Assim, sob o modo de produção capitalista, a classe capitalista é a proprietária dos meios de produção, comercialização e comunicação, excepto da força de trabalho que pertence a cada empregado que não tem outra escolha a não ser vender a sua propriedade, o seu tempo de uso-trabalho para os capitalistas. Deste postulado, segue-se que a classe capitalista possui e controla o poder social nas instâncias económica, política, mediática e ideológica, excepto esta parcela do poder económico e, portanto, político, mediático e ideológico ligado à propriedade da força de trabalho. O empregado pode dispor dela e recusar-se a aliená-la, nos limites da ditadura imposta pela classe hegemónica sobre o conjunto das actividades da sociedade, mesmo quando essa ditadura leva o nome de "democracia eleitoral e parlamentar". A quem recusa as regras desta ditadura do capital em toda a vida social e no trabalho, resta apenas a marginalidade, a clandestinidade ou o submundo.
Assim, há décadas que as media a soldo dissimulam os deserdados nas áreas urbanas; apresentam os círculos mafiosos como um epifenómeno da diversidade; deixaram de dar conta das greves operárias e a burocracia sindical, quinta coluna dos ricos do movimento operário, está a fazer tudo o que pode para sabotar as lutas operárias.
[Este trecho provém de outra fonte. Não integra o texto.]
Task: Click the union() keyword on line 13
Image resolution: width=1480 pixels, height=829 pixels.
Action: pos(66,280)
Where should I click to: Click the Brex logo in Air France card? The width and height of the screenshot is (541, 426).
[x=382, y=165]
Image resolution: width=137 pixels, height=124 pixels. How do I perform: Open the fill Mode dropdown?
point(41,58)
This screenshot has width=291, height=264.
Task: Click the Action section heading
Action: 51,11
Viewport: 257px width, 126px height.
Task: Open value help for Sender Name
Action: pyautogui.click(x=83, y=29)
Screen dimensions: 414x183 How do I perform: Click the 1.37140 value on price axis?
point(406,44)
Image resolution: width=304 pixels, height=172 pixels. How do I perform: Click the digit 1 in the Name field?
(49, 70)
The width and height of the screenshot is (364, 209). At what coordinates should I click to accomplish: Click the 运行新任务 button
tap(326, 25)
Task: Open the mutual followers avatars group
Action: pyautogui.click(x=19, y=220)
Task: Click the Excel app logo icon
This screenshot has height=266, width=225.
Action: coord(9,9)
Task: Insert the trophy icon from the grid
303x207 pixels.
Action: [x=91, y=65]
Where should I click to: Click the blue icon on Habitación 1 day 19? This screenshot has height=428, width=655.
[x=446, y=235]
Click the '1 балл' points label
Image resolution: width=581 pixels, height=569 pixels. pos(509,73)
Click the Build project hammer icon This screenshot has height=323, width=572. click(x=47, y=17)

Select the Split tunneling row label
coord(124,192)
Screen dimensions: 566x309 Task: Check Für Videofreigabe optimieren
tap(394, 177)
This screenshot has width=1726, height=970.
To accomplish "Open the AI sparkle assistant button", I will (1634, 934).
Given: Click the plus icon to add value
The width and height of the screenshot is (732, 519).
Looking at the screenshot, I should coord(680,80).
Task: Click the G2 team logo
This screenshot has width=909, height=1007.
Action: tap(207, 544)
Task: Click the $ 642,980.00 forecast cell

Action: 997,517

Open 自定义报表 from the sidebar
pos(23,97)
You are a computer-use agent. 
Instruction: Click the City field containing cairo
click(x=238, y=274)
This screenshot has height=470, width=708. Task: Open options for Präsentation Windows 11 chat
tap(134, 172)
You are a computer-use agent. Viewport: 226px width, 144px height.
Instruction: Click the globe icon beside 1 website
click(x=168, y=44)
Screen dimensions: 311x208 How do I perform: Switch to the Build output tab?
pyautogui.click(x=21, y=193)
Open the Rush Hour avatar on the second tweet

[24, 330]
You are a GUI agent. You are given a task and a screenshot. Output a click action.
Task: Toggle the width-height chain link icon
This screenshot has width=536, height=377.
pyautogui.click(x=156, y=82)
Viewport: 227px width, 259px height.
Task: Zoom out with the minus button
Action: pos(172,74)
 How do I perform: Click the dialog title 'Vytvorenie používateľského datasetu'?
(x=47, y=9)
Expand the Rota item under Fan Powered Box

Finalmente, quando tudo isso não basta, o legislador, o juiz e a polícia são chamados como reforços e todo o peso da lei burguesa recai sobre o proletariado em luta e a greve é regulamentada, supervisionada, contingentada, eutanasiada, interdita. Ao fazê-lo, o proletariado perde o único poder social que possui - recusando-se a trabalhar, recusando-se a produzir trabalho excedente e mais-valia -. Em vez disso, a classe burguesa e seus apoiantes políticos, a indústria de ONGs lacaias e a oligarquia sindical propõem aos proletários, expressar a sua raiva em manifestações que não paralisem a produção (o que foi feito com os Coletes Amarelos), https://les7duquebec.net/archives/253109, para assinar petições de “delicodoces” e para votar em intervalos regulares num ou noutro dos fantoches que a máquina “democrática” dos ricos lhes oferece através de mascaradas eleitorais. Quanto mais profunda a crise, mais interminável será a panóplia de lacaios políticos.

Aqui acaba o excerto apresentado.